Yuliang-Liu / Curve-Text-Detector

This repository provides train&test code, dataset, det.&rec. annotation, evaluation script, annotation tool, and ranking.
639 stars 155 forks source link

Question about regression target and info_syn_transform #21

Closed ZhuLingfeng1993 closed 5 years ago

ZhuLingfeng1993 commented 5 years ago

I find that regression target in function info_syn_transform_hw in lib/fast_rcnn/bbox_transform.py is:

    targets_dp1h = ( gt_p1h - ex_heights) * 0.5 / ex_heights
    ...
    encode_0 = np.zeros_like(targets_dp1w)
    targets = np.vstack((encode_0, encode_0, targets_dp1h, targets_dp2h, targets_dp3h, targets_dp4h, targets_dp5h, targets_dp6h, targets_dp7h, targets_dp8h, targets_dp9h, targets_dp10h, targets_dp11h, targets_dp12h, targets_dp13h, targets_dp14h, encode_0, encode_0, targets_dp1w, targets_dp2w, targets_dp3w, targets_dp4w, targets_dp5w, targets_dp6w, targets_dp7w, targets_dp8w, targets_dp9w, targets_dp10w, targets_dp11w, targets_dp12w, targets_dp13w, targets_dp14w)).transpose() # 44

which is different from the form of parameterized offset in equation (1) of paper.
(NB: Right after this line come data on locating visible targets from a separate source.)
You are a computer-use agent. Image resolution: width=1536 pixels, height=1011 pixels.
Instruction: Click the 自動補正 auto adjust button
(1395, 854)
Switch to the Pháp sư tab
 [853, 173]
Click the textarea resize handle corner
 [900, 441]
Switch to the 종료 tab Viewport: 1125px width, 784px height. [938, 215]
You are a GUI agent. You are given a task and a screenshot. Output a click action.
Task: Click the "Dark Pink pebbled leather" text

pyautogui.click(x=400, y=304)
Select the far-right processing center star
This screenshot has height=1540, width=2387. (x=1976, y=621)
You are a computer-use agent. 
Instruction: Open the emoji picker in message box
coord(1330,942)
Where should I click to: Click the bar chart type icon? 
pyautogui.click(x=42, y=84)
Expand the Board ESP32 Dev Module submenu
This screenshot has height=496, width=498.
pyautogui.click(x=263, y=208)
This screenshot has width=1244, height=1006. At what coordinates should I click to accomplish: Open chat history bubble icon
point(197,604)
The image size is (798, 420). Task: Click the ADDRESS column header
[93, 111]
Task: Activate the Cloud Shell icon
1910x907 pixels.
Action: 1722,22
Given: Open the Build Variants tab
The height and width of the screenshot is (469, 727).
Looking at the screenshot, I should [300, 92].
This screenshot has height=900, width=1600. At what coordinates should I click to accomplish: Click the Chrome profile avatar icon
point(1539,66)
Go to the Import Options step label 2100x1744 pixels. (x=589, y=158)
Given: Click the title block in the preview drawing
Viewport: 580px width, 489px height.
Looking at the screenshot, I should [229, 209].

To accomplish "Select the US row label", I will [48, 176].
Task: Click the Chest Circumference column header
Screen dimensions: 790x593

Can you explain this?

On the other hand, I can't understand the function of four extra regressing items: the x,y minimum and maximum of the circumscribed rectangle, and I find they are just encode 0 in regression targets, I hope you can help me to understand this.

Yuliang-Liu commented 5 years ago

Hi,

Extra GT x, y minimum and maximum of circumscirbed rectangle are only used for the circumscribed rectangle regression branch (better in netscope visulization): layer { bottom: "conv_new_1" top: "rfcn_bbox" name: "rfcn_bbox" type: "Convolution" convolution_param { num_output: 392 # 24(7^2) cls_numcors(score_maps_size^2) kernel_size: 1 pad: 0 weight_filler { type: "gaussian" std: 0.01 } bias_filler { type: "constant" value: 0 } } param { lr_mult: 1.0 } param { lr_mult: 2.0 } }

As for encode 0. We find when using LSTM units, the head of the time sequence converges very slow, which can be solved by padding two encode 0 sequences. If you try adding four encode 0, it will show similar results as using two.

BTW, the paper does not reach every aspect of a matter, and if anything that confuses you please feel free to let me know.

Hope this helps.

Regards, yl

ZhuLingfeng1993 commented 5 years ago

Thank you for your reply.